"""

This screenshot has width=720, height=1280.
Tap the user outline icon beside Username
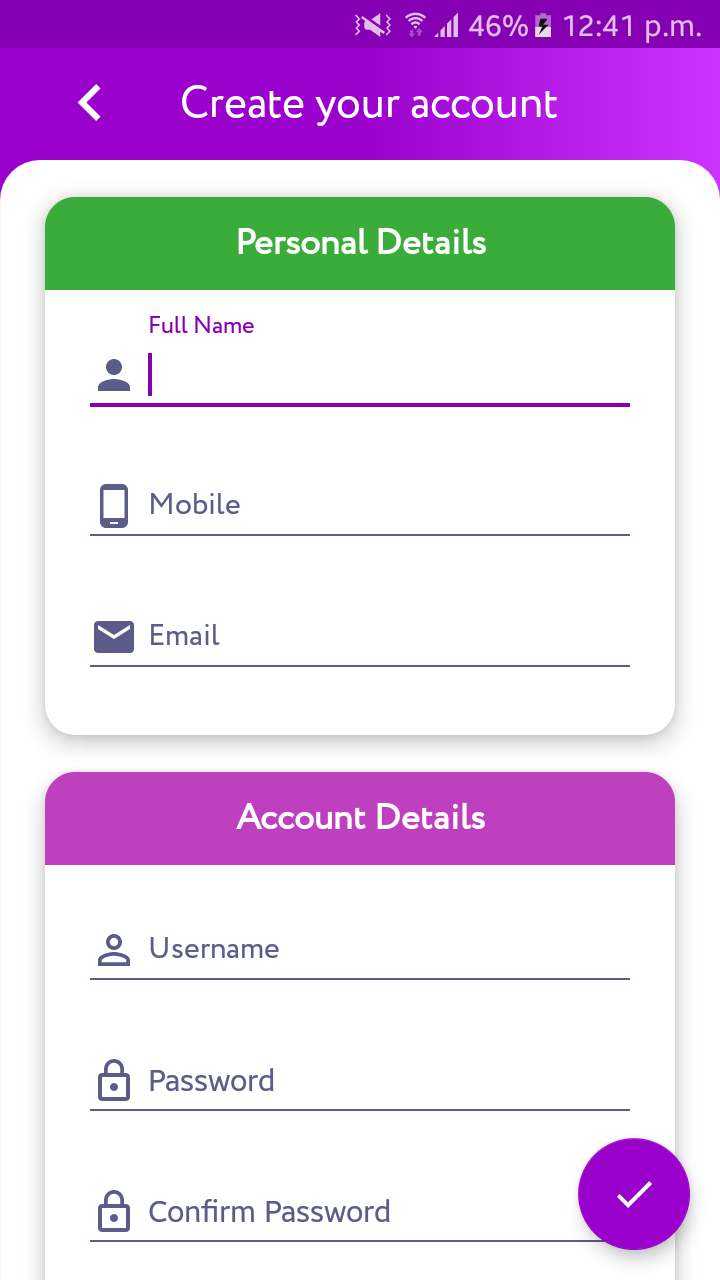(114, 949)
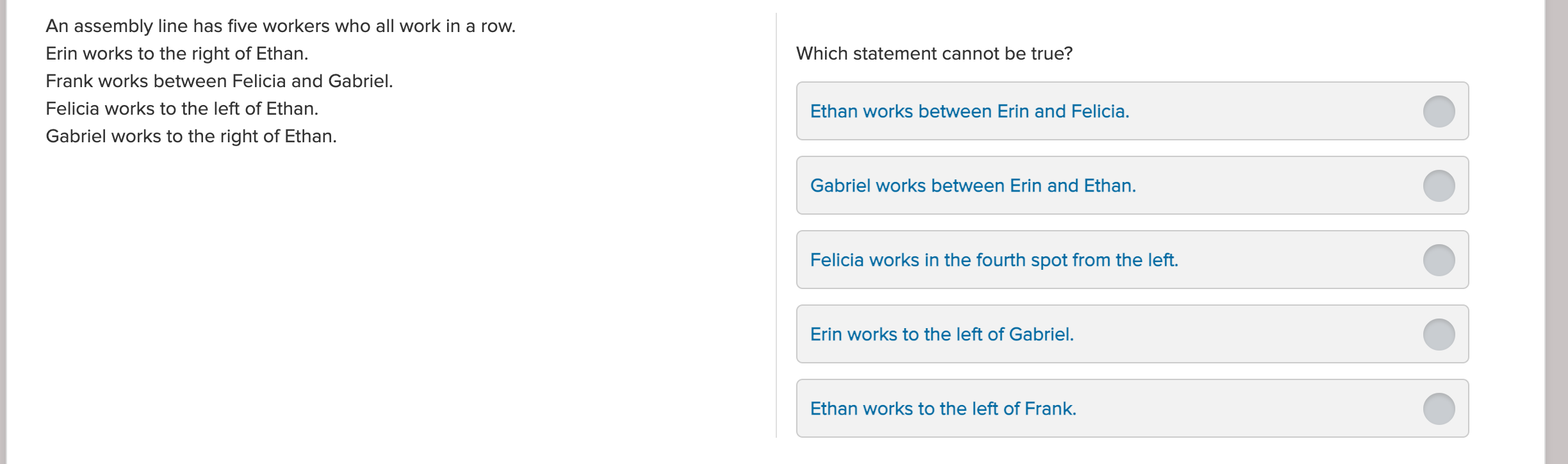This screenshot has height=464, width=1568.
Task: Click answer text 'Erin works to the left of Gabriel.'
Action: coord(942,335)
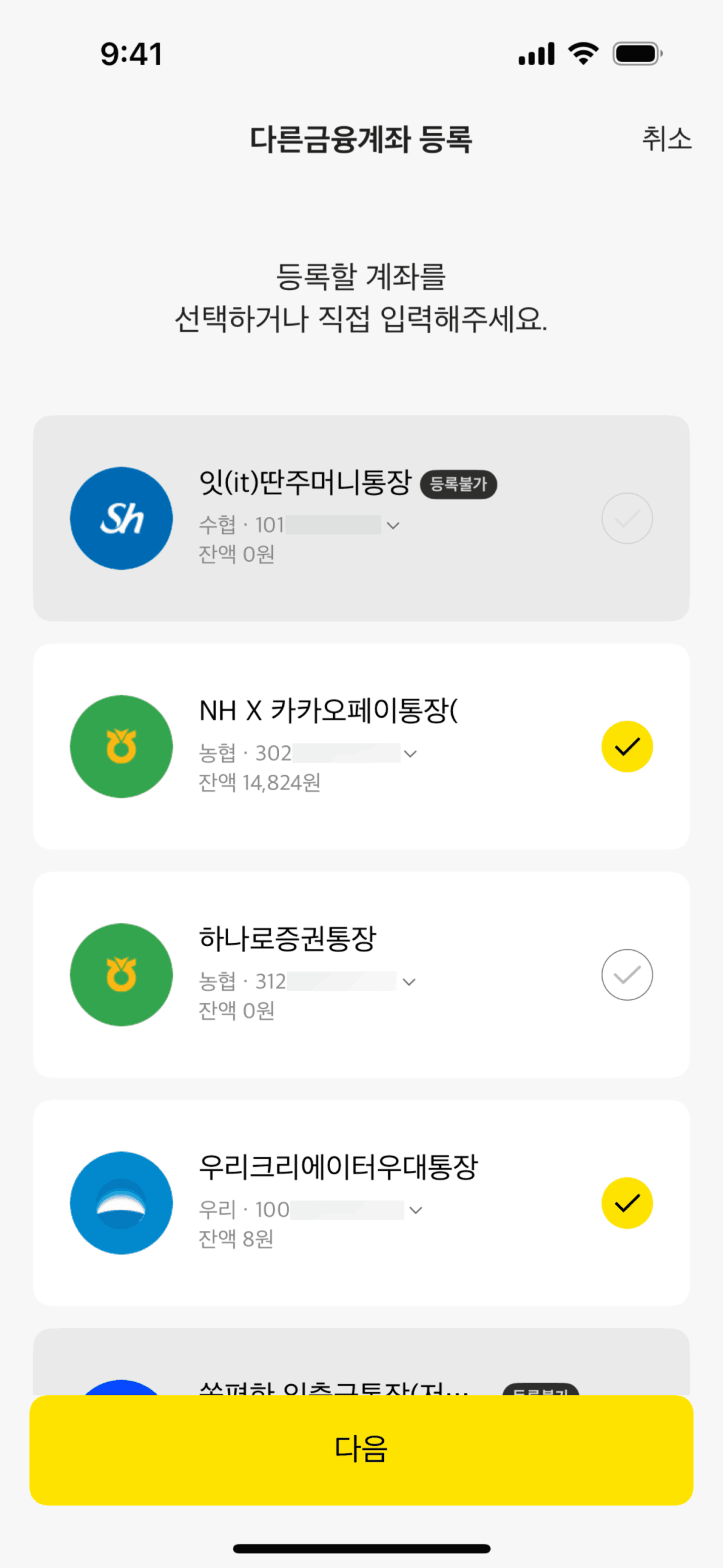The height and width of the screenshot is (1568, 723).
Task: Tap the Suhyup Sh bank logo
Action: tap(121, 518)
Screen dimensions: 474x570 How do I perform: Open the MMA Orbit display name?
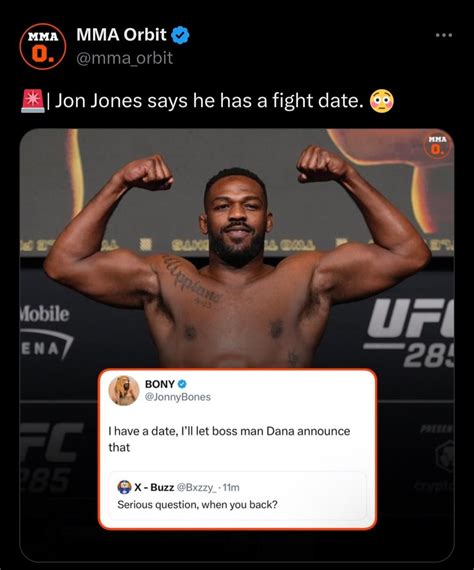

"""
"""

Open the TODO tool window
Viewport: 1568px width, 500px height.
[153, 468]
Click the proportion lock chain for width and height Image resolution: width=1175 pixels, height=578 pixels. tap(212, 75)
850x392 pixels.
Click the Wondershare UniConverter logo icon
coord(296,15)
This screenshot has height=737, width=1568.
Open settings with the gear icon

"""
"""

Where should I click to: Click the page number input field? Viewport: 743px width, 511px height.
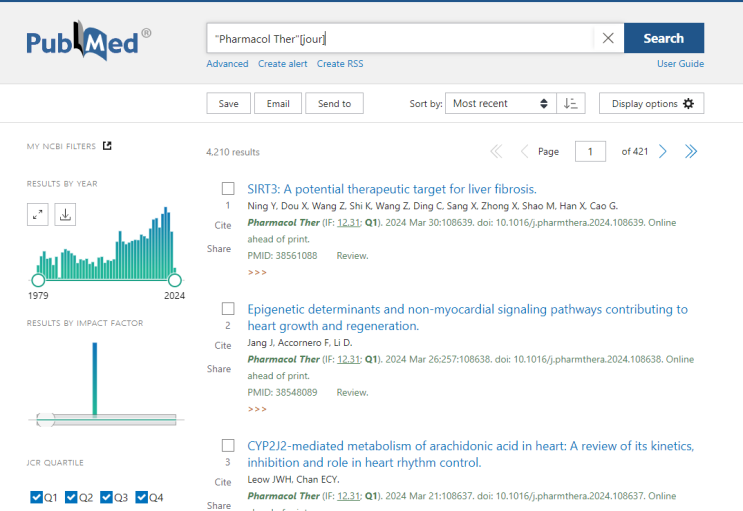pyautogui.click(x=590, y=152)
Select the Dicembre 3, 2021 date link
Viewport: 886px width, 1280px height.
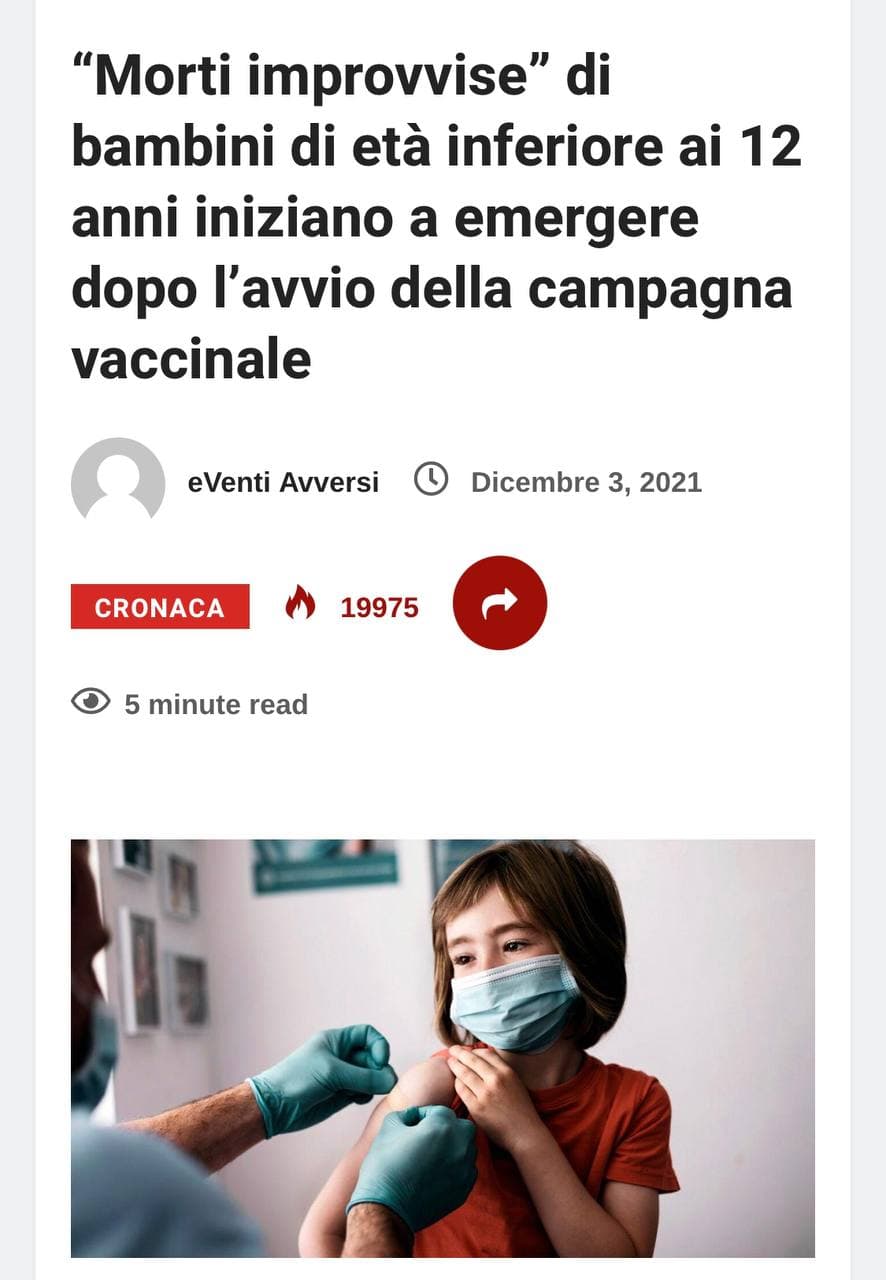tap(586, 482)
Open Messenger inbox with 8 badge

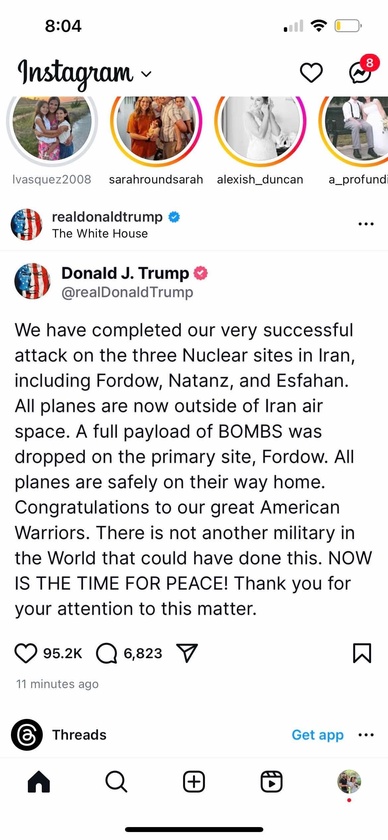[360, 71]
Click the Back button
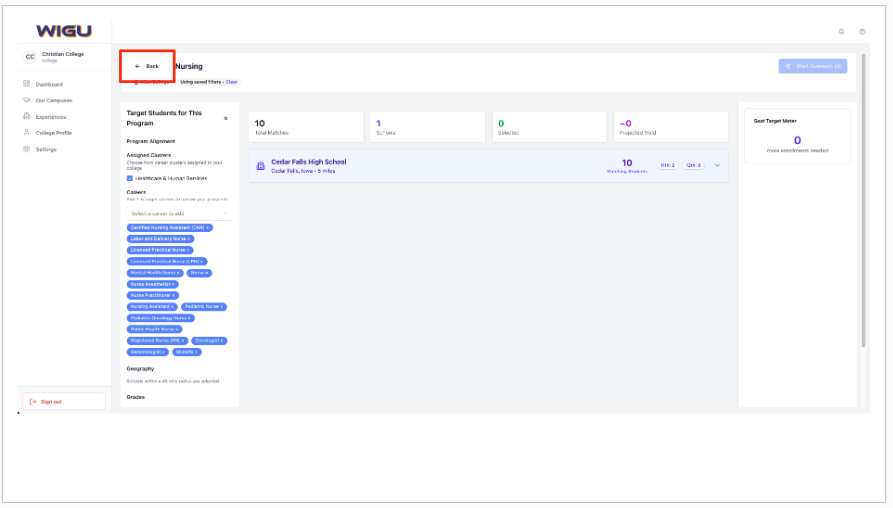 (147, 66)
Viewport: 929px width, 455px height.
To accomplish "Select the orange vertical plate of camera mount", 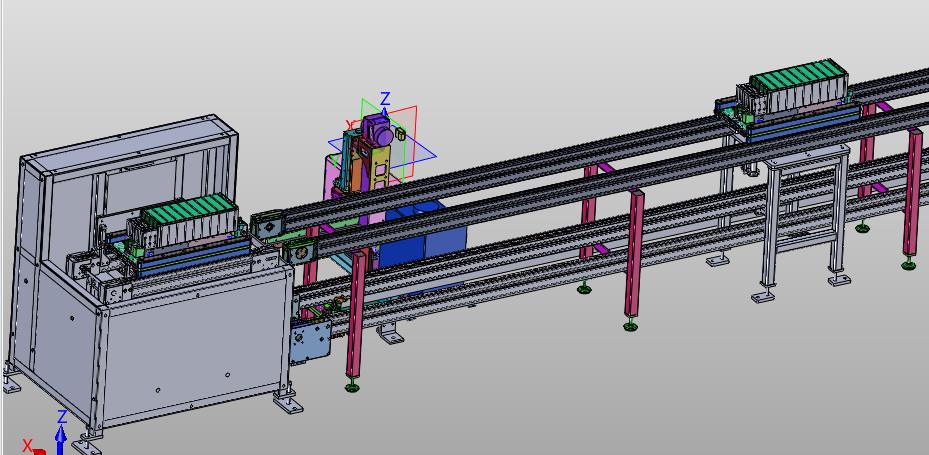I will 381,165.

"""

■ **WORK INSTRUCTION**
Above are some records; quote exactly and only the lines that begin at the line containing "This screenshot has width=720, height=1280." and stop after the line containing "Screen dimensions: 474x570", leaving out the pictures.

■ **TASK ANSWER**
This screenshot has width=720, height=1280.
Tap the user outline icon beside Username
(114, 949)
This screenshot has height=464, width=1568.
Task: Click answer text 'Erin works to the left of Gabriel.'
Action: coord(942,335)
The height and width of the screenshot is (1568, 723).
Task: Tap the Suhyup Sh bank logo
Action: tap(121, 518)
Screen dimensions: 474x570 How do I perform: Open the MMA Orbit display name?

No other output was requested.